Moving one of England’s tourist attractions to the American Southwest sounded far-fetched until somebody did it. Now it has become the second most popular tourist destination in Arizona, only being outdone by the Grand Canyon.

Lake Havasu City, Arizona, is an excellent choice for a winter getaway for at an elevation of 735 feet, its winter climate is even milder than Las Vegas. Expect average high temperatures in February to be about 70 degrees and in March near 77, with nighttime lows around 47 and 52 degrees, respectively.

It is about a two-hour drive from Boulder City.

Lake Havasu formed after Parker Dam was built on the lower Colorado River in the late 1930s, creating a reservoir with about 450 miles of shoreline.

In 1958, Robert McCulloch Sr., an entrepreneur whose accomplishments included manufacturing the first one-man chain saws that became ubiquitous in rural America, flew over Lake Havasu. He saw the empty shores of the Arizona desert and thought this area would make a great community. He joined forces with C.V. Wood, who had helped build and run Disneyland before striking out on his own and creating other amusement parks and communities, and, in 1963, the duo started what would become Lake Havasu City. Boating and fishing are the main activities here.

With 16,520 acres on hand, McCulloch chartered airplanes to bring in potential buyers, primarily marketing to people from colder climates. Looking for a way to raise even more interest in his town, he purchased the London Bridge in 1968 and had it dismantled, shipped to the United States and reconstructed here.

This worked and by 1978 the last available parcel was sold and the land incorporated a year later. By 1981 the population had grown to 17,000 people, and now there are about 56,000 residents.

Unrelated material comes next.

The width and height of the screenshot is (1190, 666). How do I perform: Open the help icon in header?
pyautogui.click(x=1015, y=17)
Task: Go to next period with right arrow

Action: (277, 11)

Several bridges have crossed the River Thames in London, England, over many centuries, and it was an earlier one that inspired the nursery rhyme, “London Bridge is Falling Down.” But even the “New London Bridge,” opened to the public in 1831, by 1924 had begun sinking into the Thames from the weight of automobile traffic. In 1967, the City of London Corporation put it up for sale, and in 1968 McCulloch bought it for $2.4 million.

The bridge was dismantled in London and each of 10,276 granite blocks numbered before shipping it through the Panama Canal to Long Beach, California. From there it was trucked overland to Lake Havasu and reassembly started in 1968 with the bridge officially opening in October 1971.

The vintage lamps that line the railing of the bridge were made from Napoleon Bonaparte’s army cannons that were melted down after the British and their allies captured them at the Battle of Waterloo in 1815.

The 930-foot bridge now spans a man-made canal from Lake Havasu City to a small, 3,500-acre peninsula that has private homes as well as lodging and restaurants. It is used by autos, bicyclists and pedestrians.

The bridge has become home to hundreds of bats and thousands of cliff swallows, whose nests are built from mud pellets found on the shoreline. They are easily seen on the bridge’s walls and undersides. Some people also claim the bridge is haunted, reporting they saw a British “Bobby” or policeman patrolling the bridge or a woman in black strolling there at night.

The best way to visit the bridge is by heading to the Lake Havasu City Visitor Center, picking up the free brochure and taking a self-guided tour. Visitors can walk under and over the bridge.

To see it from the water the ideal way is via the Havasu Landing Casino Ferry. It costs only $2 per person round-trip and you get to go under the bridge, out on the lake and across to the Chemehuevi Indian Reservation and the Havasu Landing Resort and Casino in California. This boat ride takes only 20 minutes each way.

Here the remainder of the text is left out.